- Cover of the 1971 Spanish single

Single by The Guess Who

from the album Share the Land
- B-side: "Do You Miss Me Darlin'"
- Released: December 1970 (CAN) January 1971 (US) March 1971 (UK)
- Recorded: 1970 at RCA's Mid-America Recording Center, Chicago, Illinois
- Genre: Rock
- Length: 4:09 (album) 3:20 (single)
- Label: Nimbus Records 0414 (CAN) RCA Victor 0414 (US) RCA Records 2065 (UK)
- Songwriters: Burton Cummings, Kurt Winter
- Producer: Jack Richardson

The Guess Who singles chronology
| "Share the Land" (1970) | "Hang On to Your Life" (1970) | "Albert Flasher" (1971) |

= Hang On to Your Life =

"Hang On to Your Life" is a song written by Burton Cummings and Kurt Winter and performed by The Guess Who. The song is featured on their 1970 album, Share the Land. The producer was Jack Richardson and the arrangement was by The Guess Who.
On the 8-track tape edition of Share the Land, the song was edited to make it a bit longer in order to fill out the timing on the first channel (a few extra measures appear before each verse).

==Background==
This song is an anti-drug message. In the chorus section, the phrase: "Oh Life", is repeated a few times, in an echo that fades falsely, depicting a heartbeat. ("Oh Life, Oh Life, Oh Life"). Before the song's ending, the "Oh" in the phrase is heard stronger, with the repeated phrase fading in the spoken coda section.

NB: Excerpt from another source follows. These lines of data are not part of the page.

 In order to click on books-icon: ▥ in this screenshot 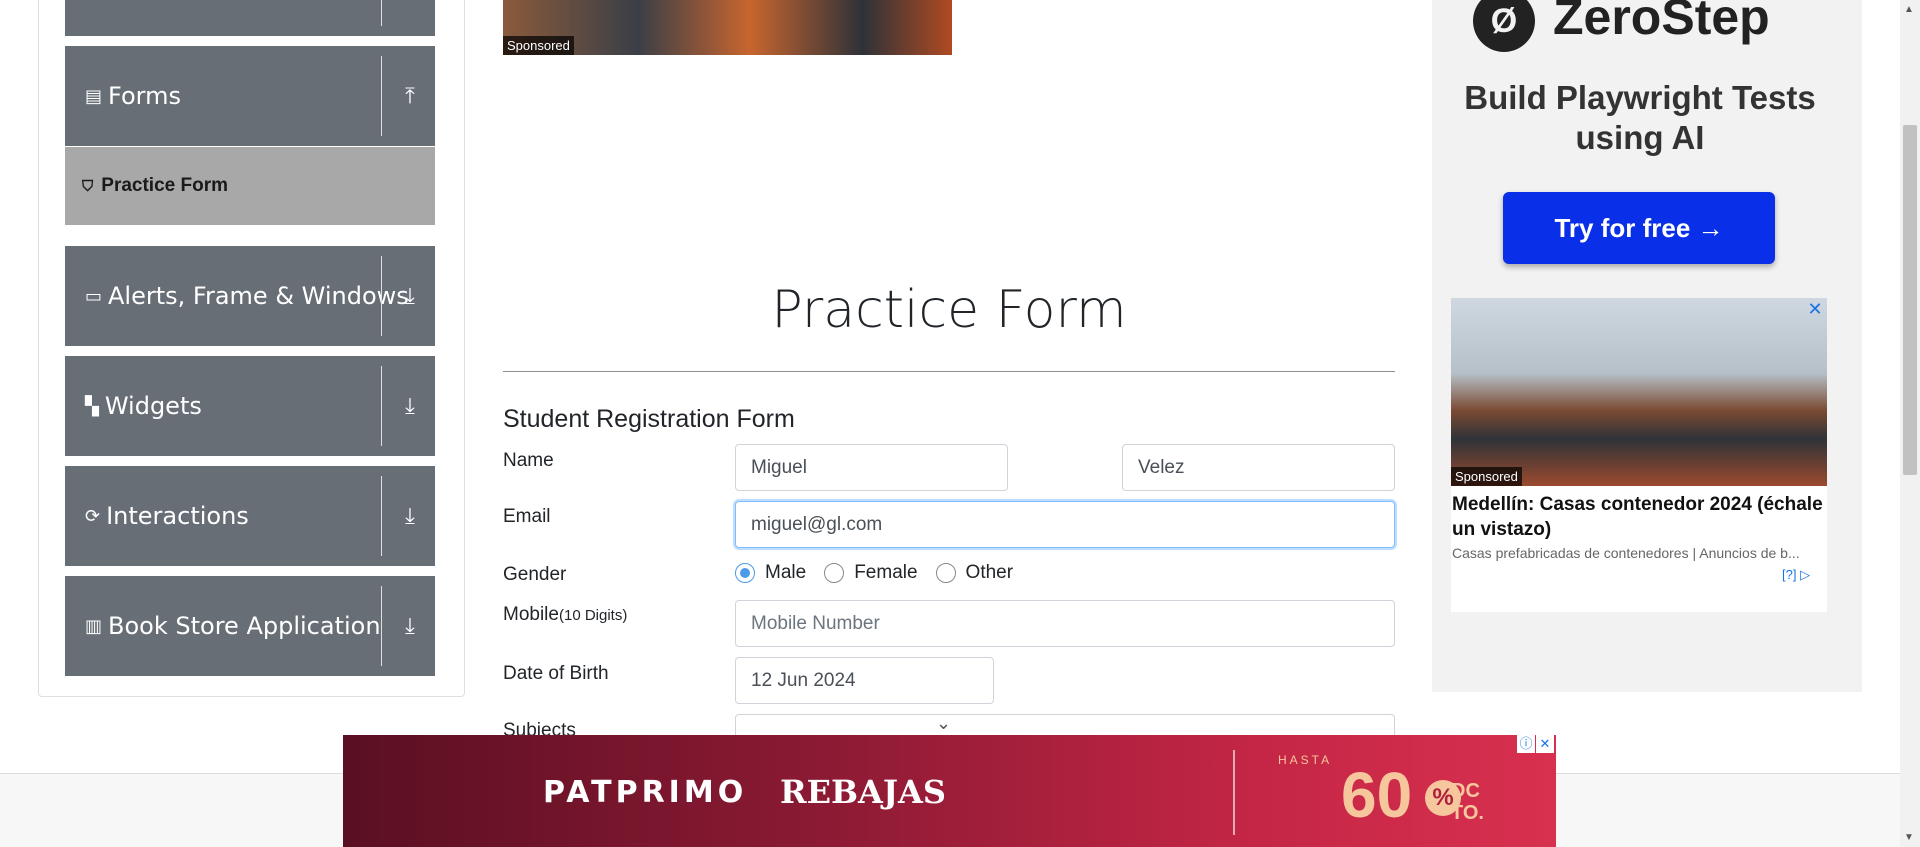, I will do `click(94, 626)`.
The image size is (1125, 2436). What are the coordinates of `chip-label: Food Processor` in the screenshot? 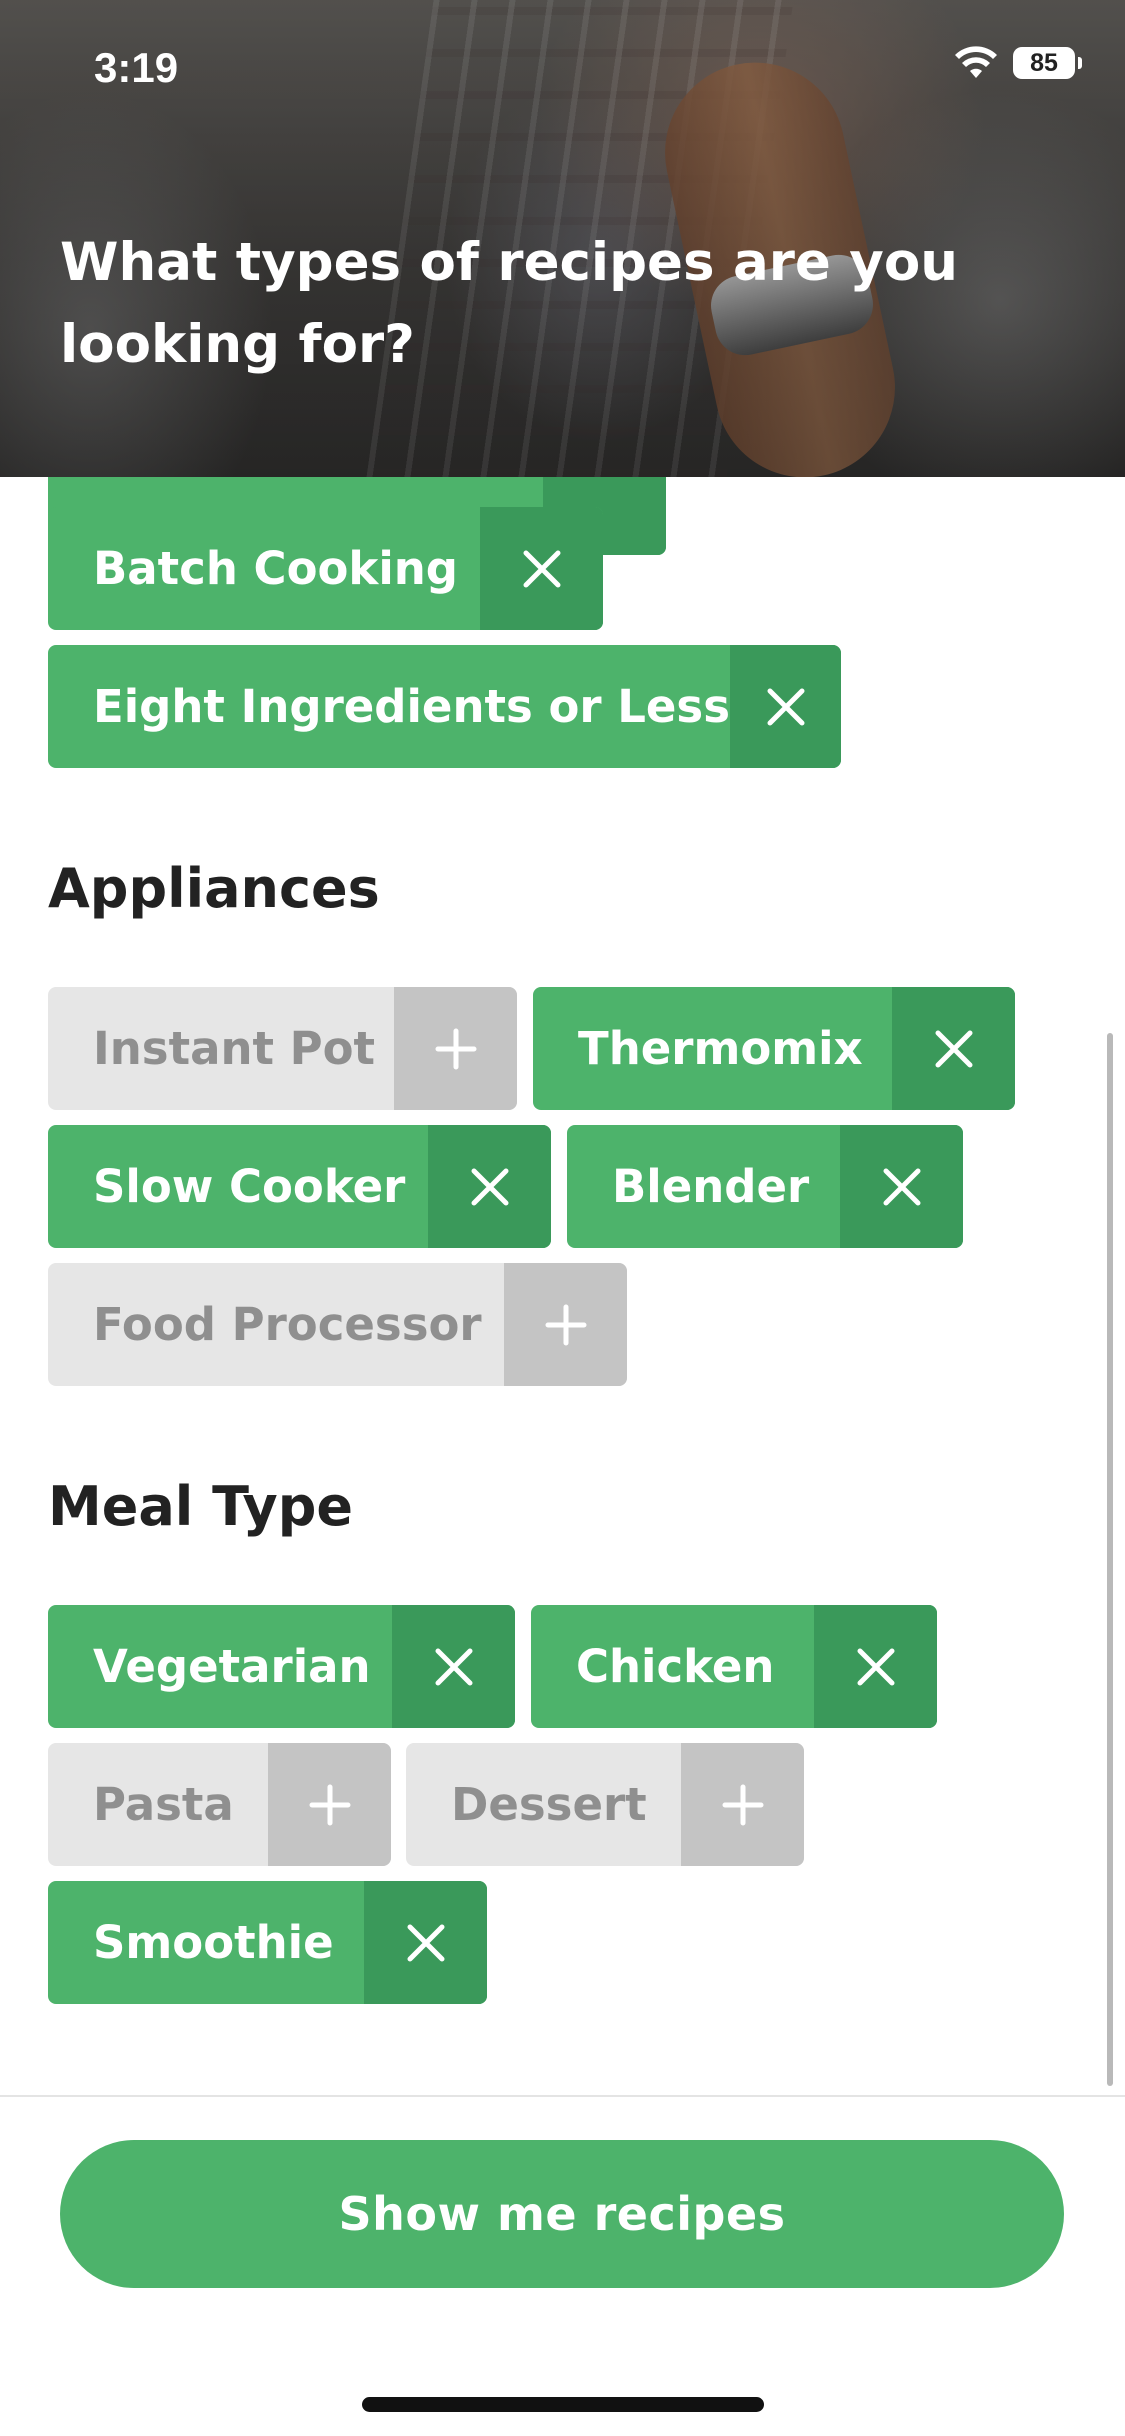 It's located at (288, 1324).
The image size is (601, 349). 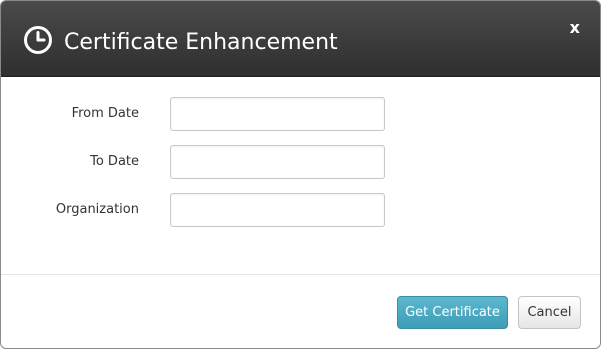 What do you see at coordinates (114, 162) in the screenshot?
I see `to-date-label: To Date` at bounding box center [114, 162].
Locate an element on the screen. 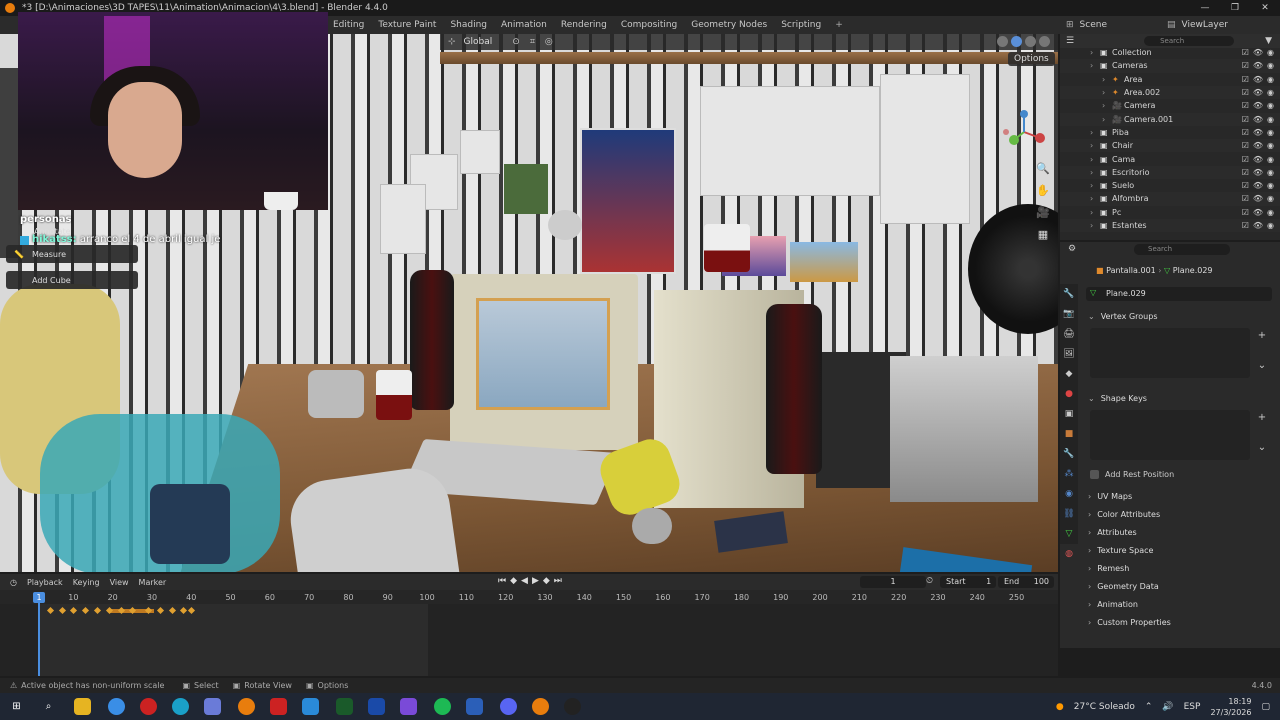 The height and width of the screenshot is (720, 1280). outliner-row: › ✦ Area ☑ 👁 ◉ is located at coordinates (1170, 80).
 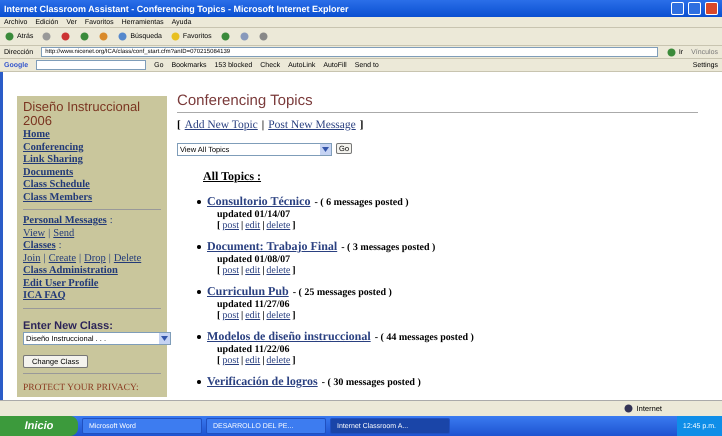 I want to click on updated-date: updated 11/27/06, so click(x=254, y=304).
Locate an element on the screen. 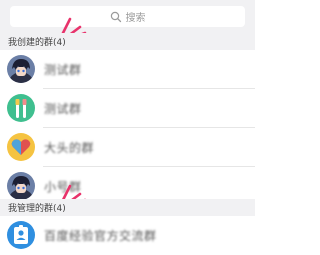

At the end of the album version Cummings recites verses 13-15 of Psalm 22. The single version ends just before he speaks.

==Personnel==
Personnel taken from Share the Land liner notes.

- Burton Cummings – lead vocals, organ
- Kurt Winter – lead guitar
- Greg Leskiw – lead guitar
- Jim Kale – bass
- Garry Peterson – drums, congas

==Chart performance==
It reached #5 in Canada and #43 on the Billboard Hot 100 in 1971. It was also released in the United Kingdom as a single, but it did not chart.